[THE RECORDS]
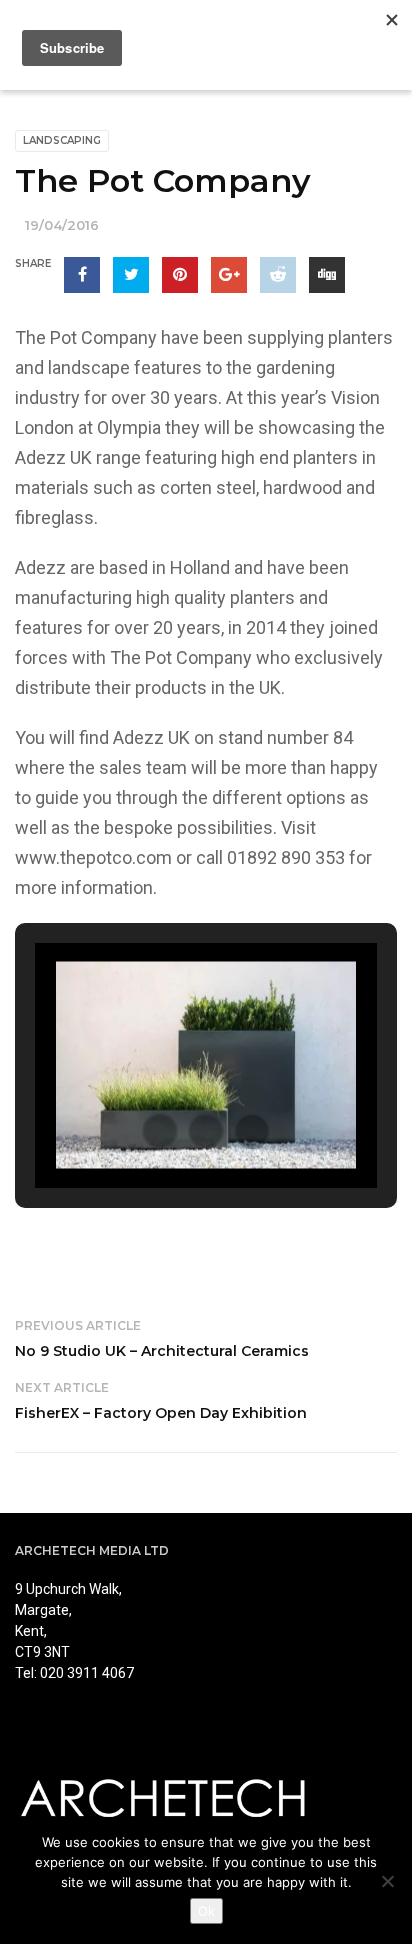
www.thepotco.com (93, 857)
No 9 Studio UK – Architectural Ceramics (162, 1351)
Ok (206, 1911)
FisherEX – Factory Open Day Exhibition (161, 1413)
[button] (160, 1131)
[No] (387, 1881)
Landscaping (62, 140)
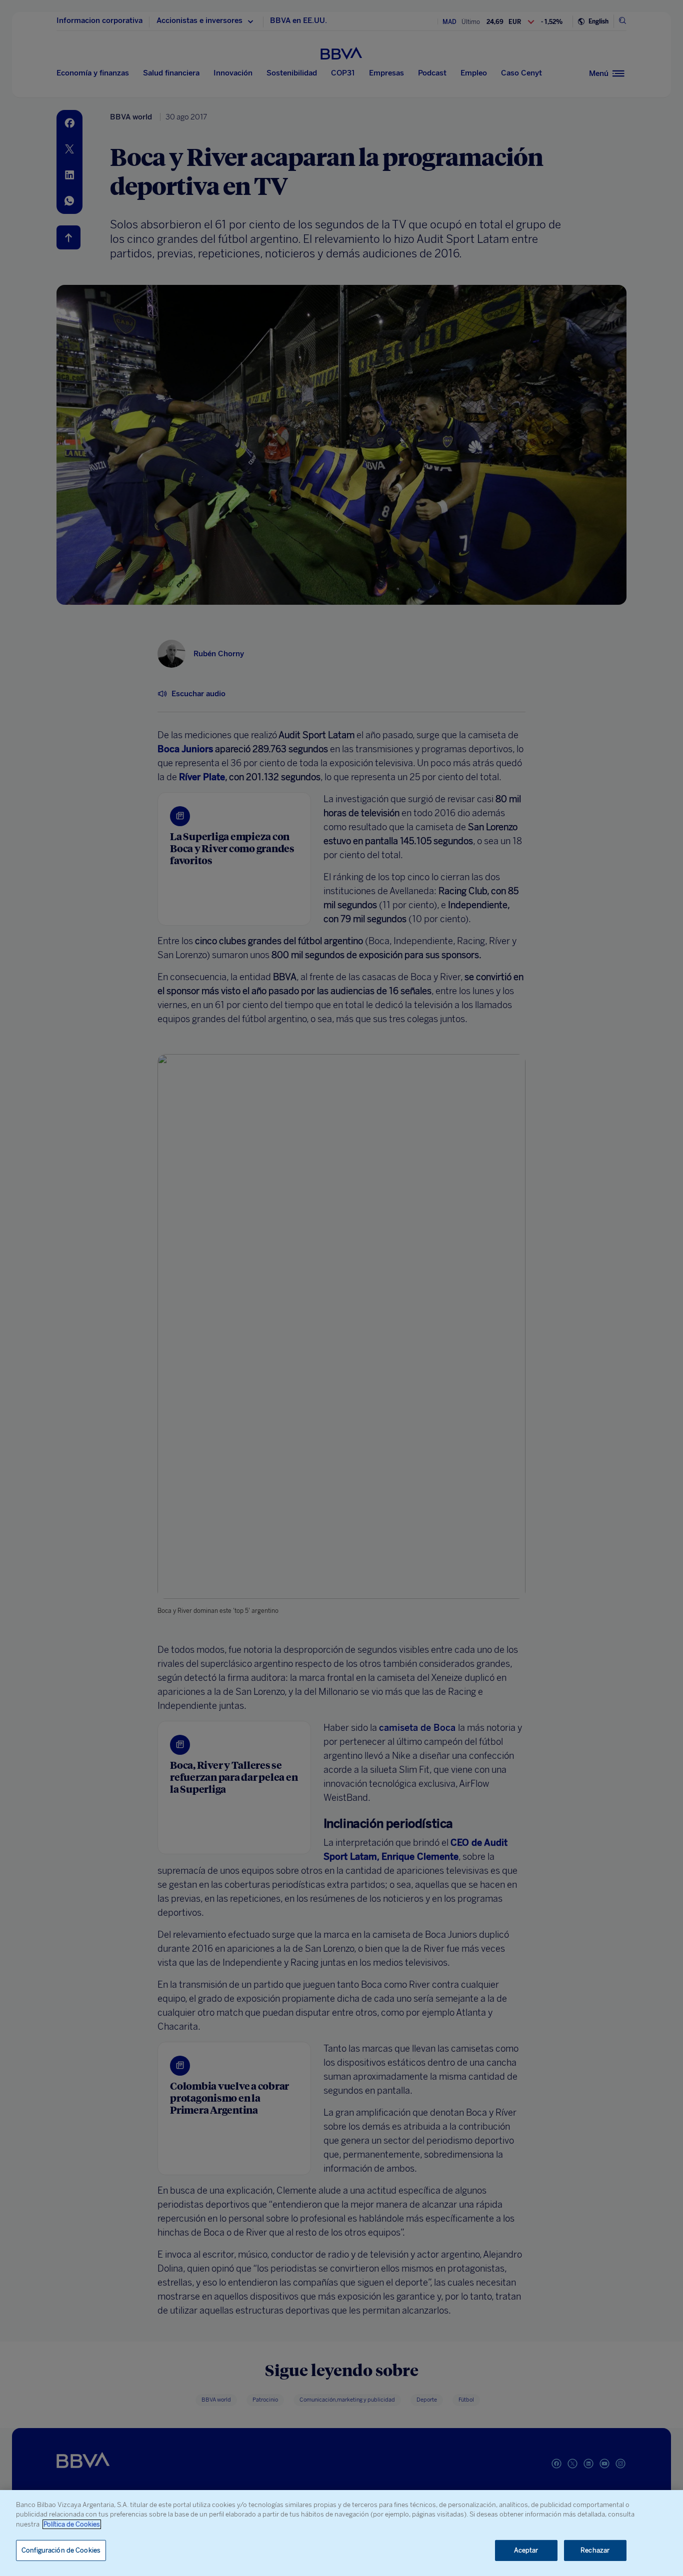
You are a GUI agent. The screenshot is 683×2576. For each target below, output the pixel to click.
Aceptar (526, 2550)
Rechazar (595, 2550)
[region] (341, 2533)
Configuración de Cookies (61, 2550)
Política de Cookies (72, 2524)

[WORK INSTRUCTIONS] Write the entries out again word for word. Omit all pictures from them.

[ANSWER FOR THE TASK]
www.thepotco.com (93, 857)
No 9 Studio UK – Architectural Ceramics (162, 1351)
Ok (206, 1911)
FisherEX – Factory Open Day Exhibition (161, 1413)
[button] (160, 1131)
[No] (387, 1881)
Landscaping (62, 140)
You are a GUI agent. The screenshot is 683×2576. For each target below, output the pixel to click.
Aceptar (526, 2550)
Rechazar (595, 2550)
[region] (341, 2533)
Configuración de Cookies (61, 2550)
Política de Cookies (72, 2524)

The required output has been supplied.